# GIVEN EXERCISE
Write out every entry below again, switching "Open" to "Launch" and keeping everything else the same. Leave the pictures out of your answer.

(Pointing entries for screenshots and pages)

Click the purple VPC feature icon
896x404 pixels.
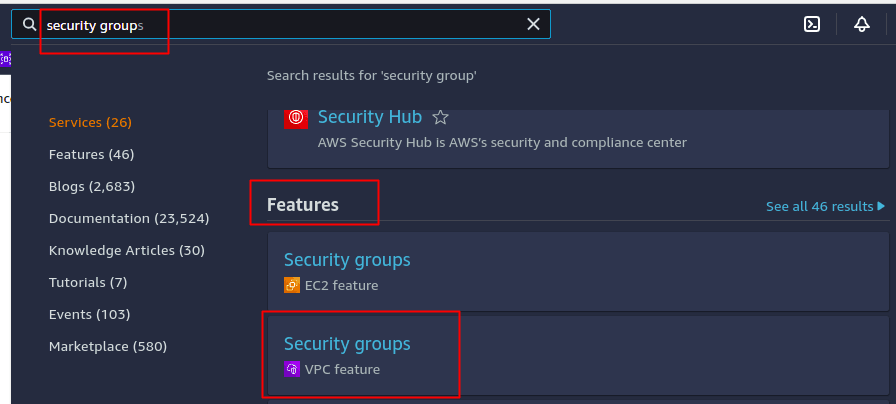(292, 369)
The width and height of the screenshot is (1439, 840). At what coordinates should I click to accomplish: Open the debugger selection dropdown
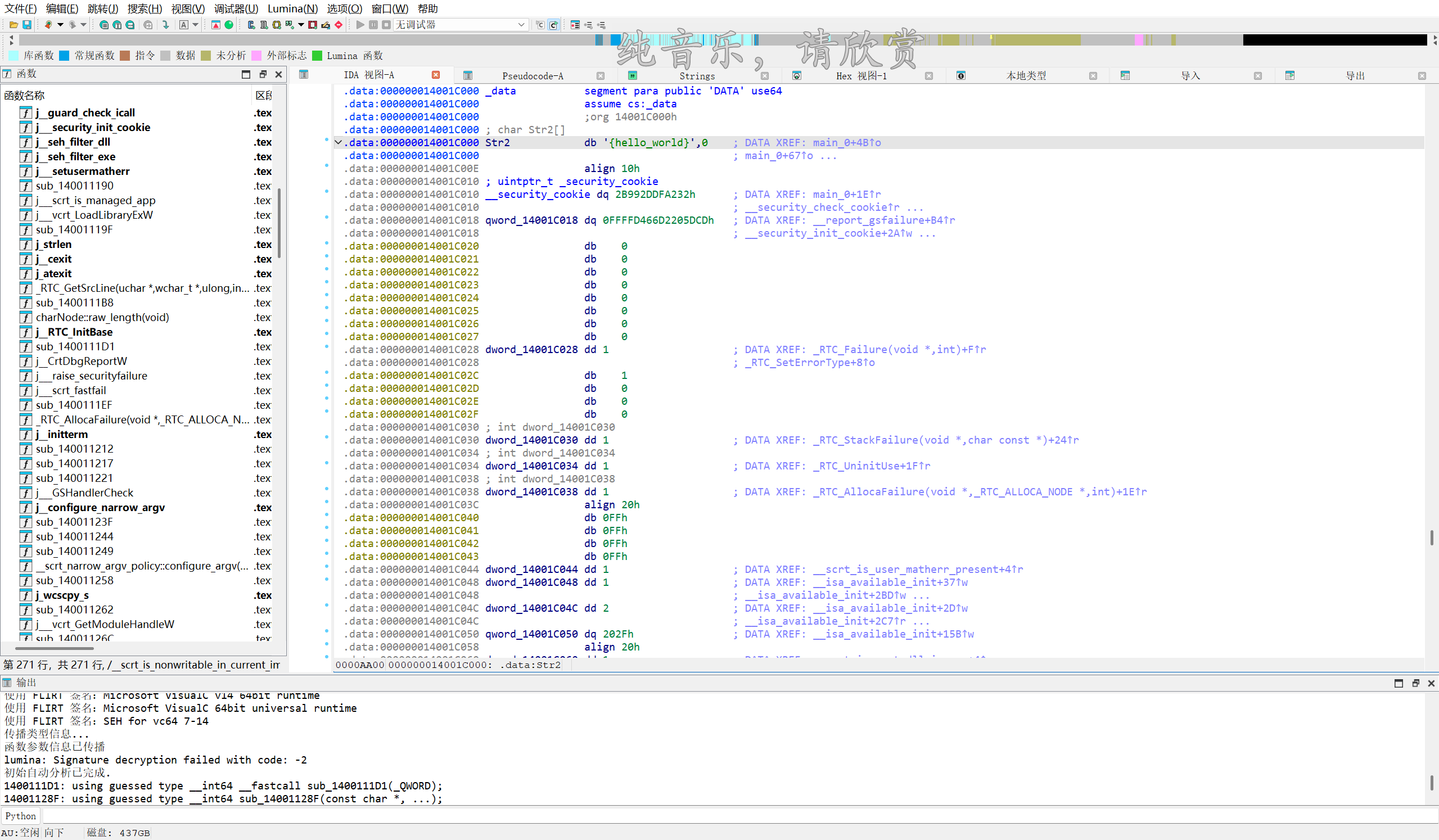(x=521, y=25)
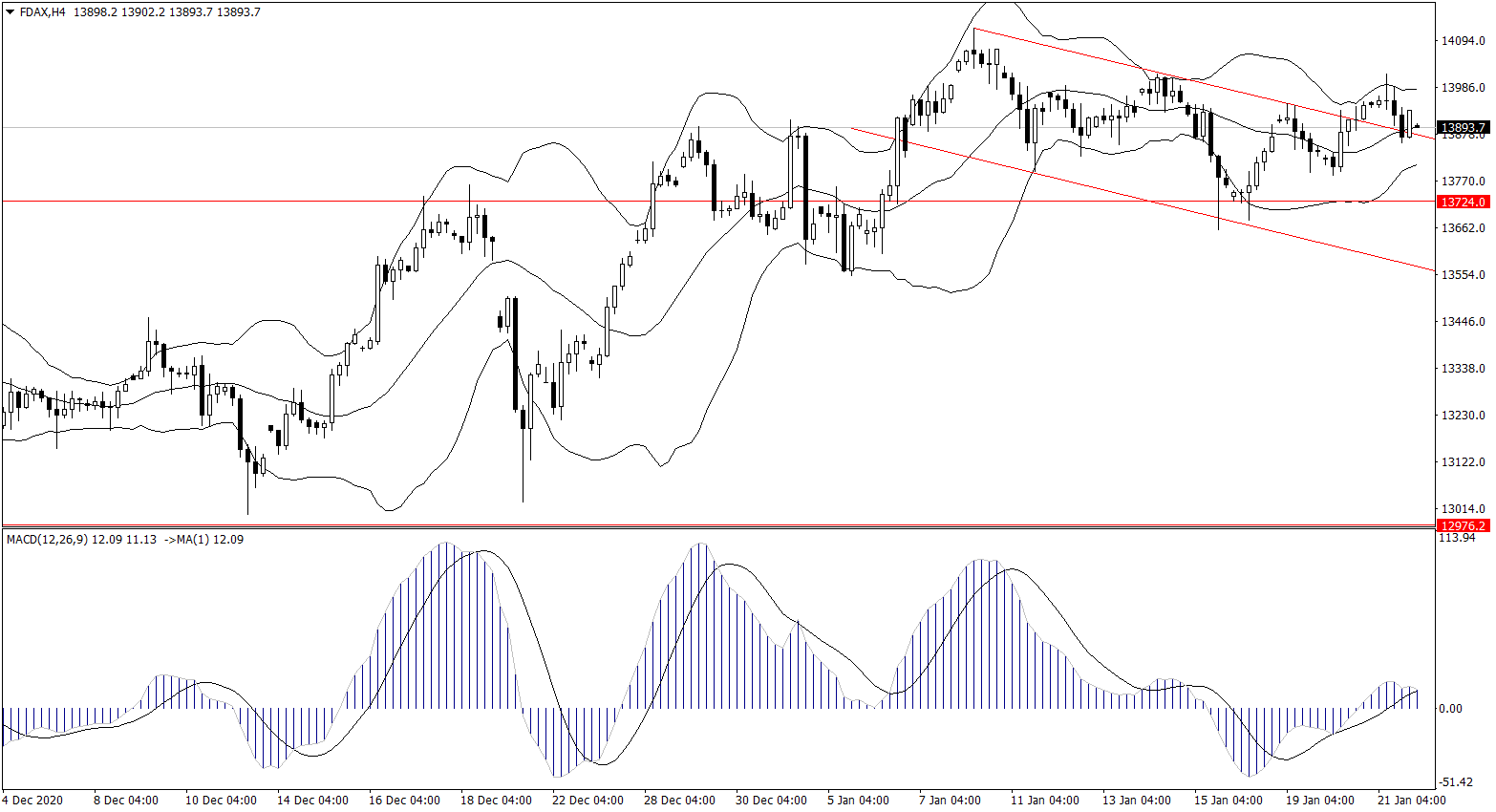Screen dimensions: 1496x812
Task: Select the 16 Dec 04:00 time label
Action: (404, 801)
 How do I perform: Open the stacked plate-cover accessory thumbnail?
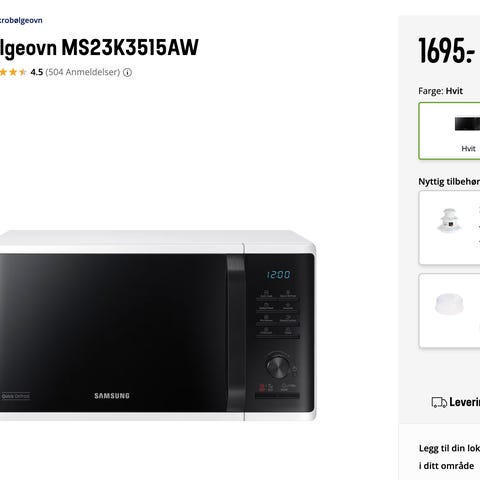449,220

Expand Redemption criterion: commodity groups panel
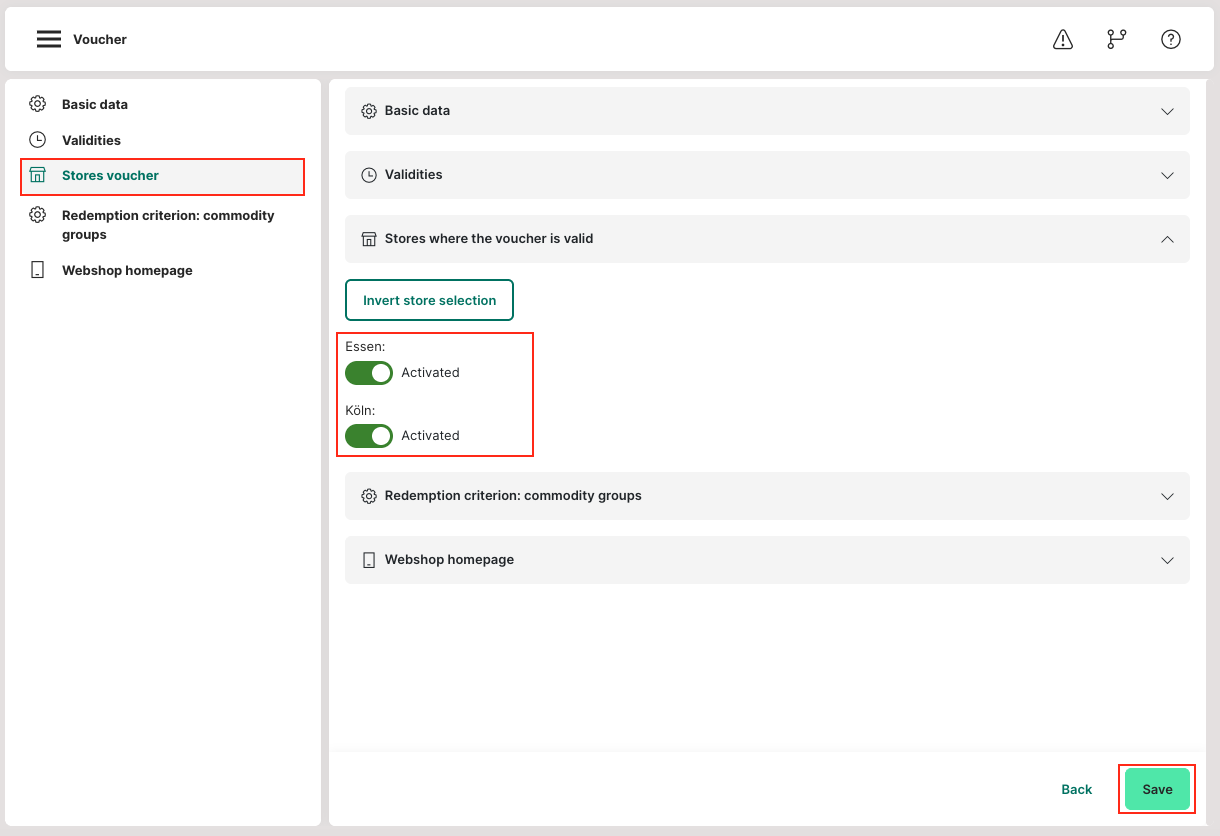pyautogui.click(x=1167, y=496)
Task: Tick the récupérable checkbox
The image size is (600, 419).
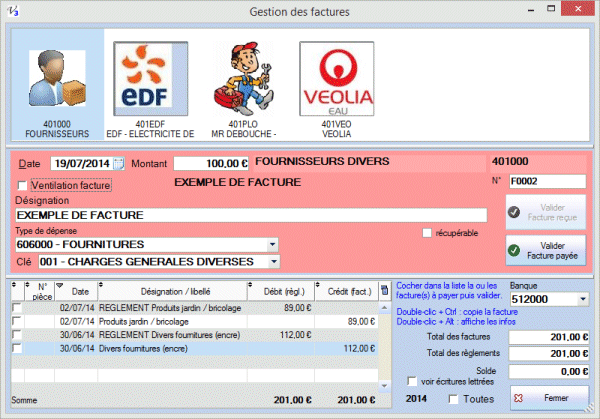Action: click(427, 233)
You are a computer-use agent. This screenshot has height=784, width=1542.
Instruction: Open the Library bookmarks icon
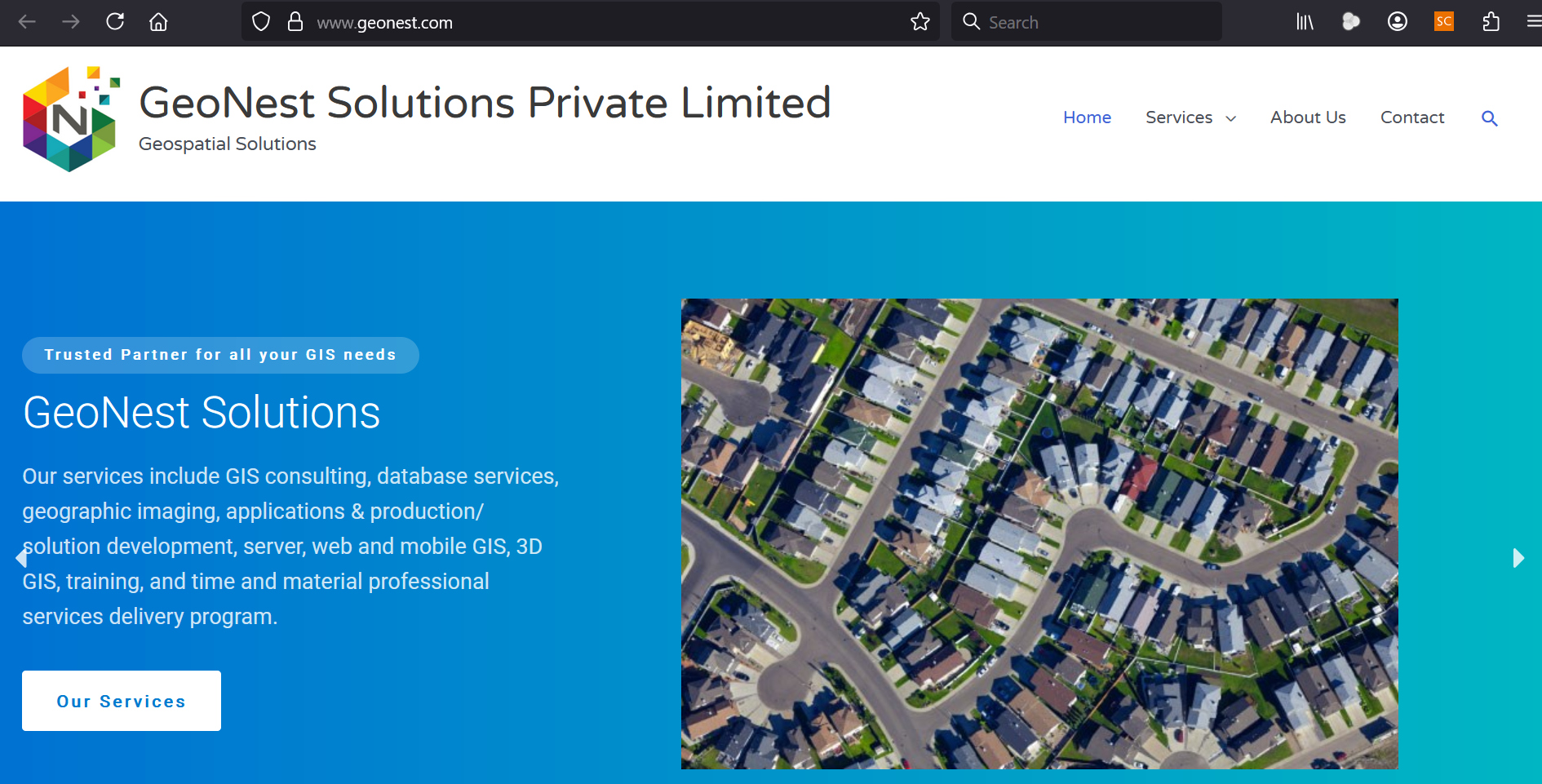click(1305, 22)
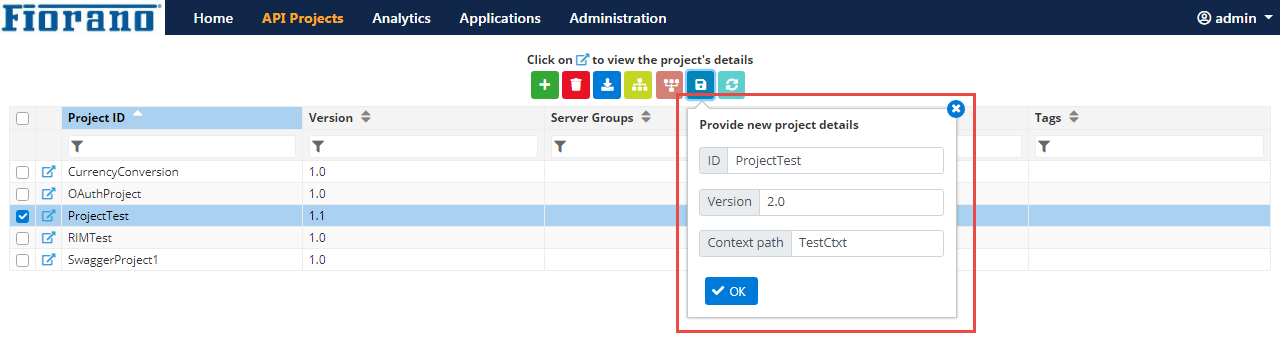The height and width of the screenshot is (364, 1280).
Task: Click the Context path input field
Action: click(867, 243)
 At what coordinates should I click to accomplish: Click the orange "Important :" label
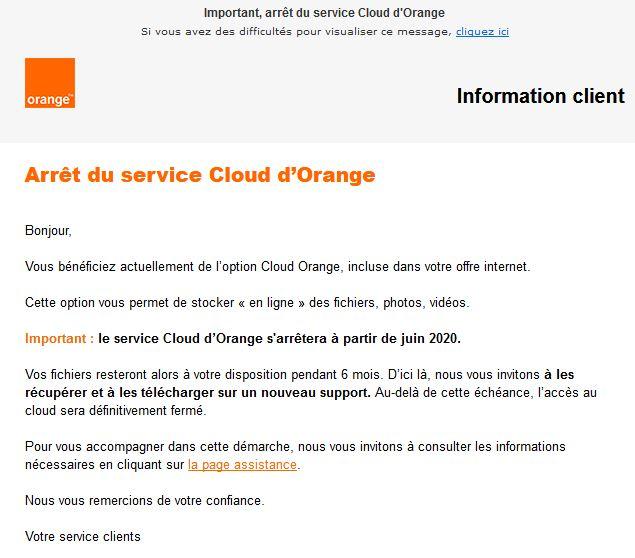[60, 338]
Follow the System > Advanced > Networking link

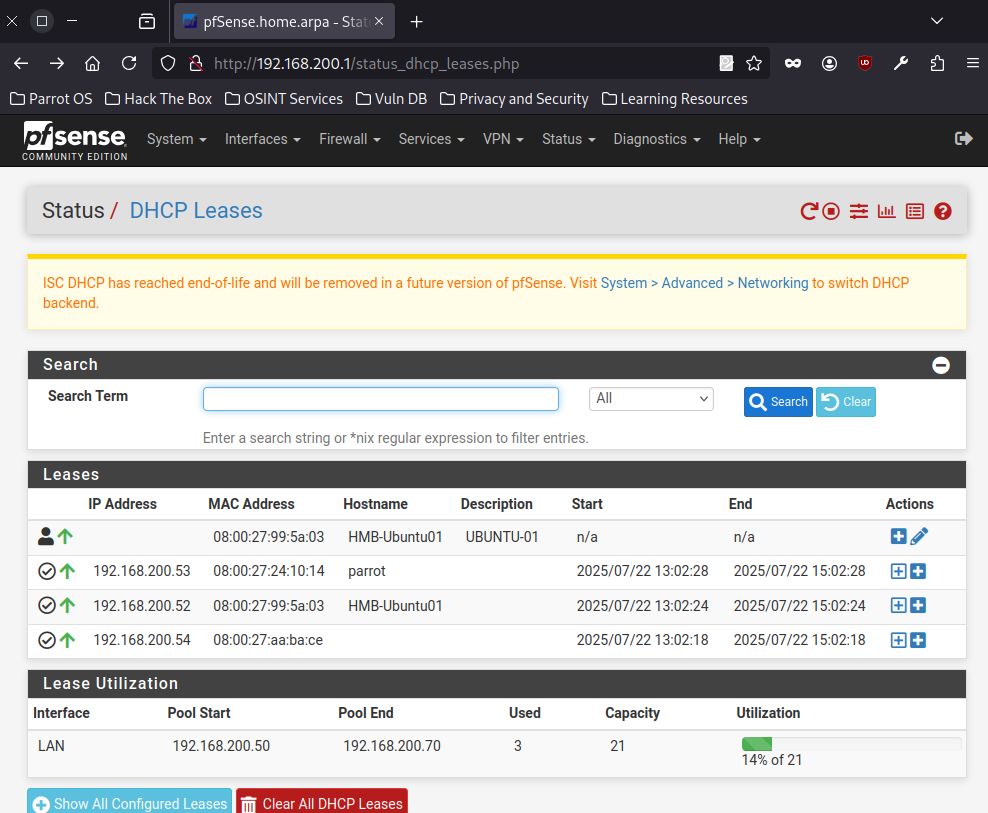coord(704,283)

# ANSWER TO THE EXERCISE
Click the purple VPC feature icon
896x404 pixels.
(292, 369)
The width and height of the screenshot is (1439, 840). At what coordinates should I click to accomplish: Launch the debugger selection dropdown
(x=521, y=25)
Screen dimensions: 1496x812
Task: Select the 16 Dec 04:00 time label
Action: (404, 801)
 How do I perform: Launch the stacked plate-cover accessory thumbnail?
449,220

Expand Redemption criterion: commodity groups panel
pyautogui.click(x=1167, y=496)
Task: Tick the récupérable checkbox
The image size is (600, 419).
Action: click(427, 233)
You are a computer-use agent. This screenshot has height=784, width=1542.
Instruction: Launch the Library bookmarks icon
click(1305, 22)
The height and width of the screenshot is (364, 1280).
Task: Click the Context path input field
Action: click(867, 243)
 At what coordinates should I click to accomplish: Click the orange "Important :" label
[60, 338]
Follow the System > Advanced > Networking link

coord(704,283)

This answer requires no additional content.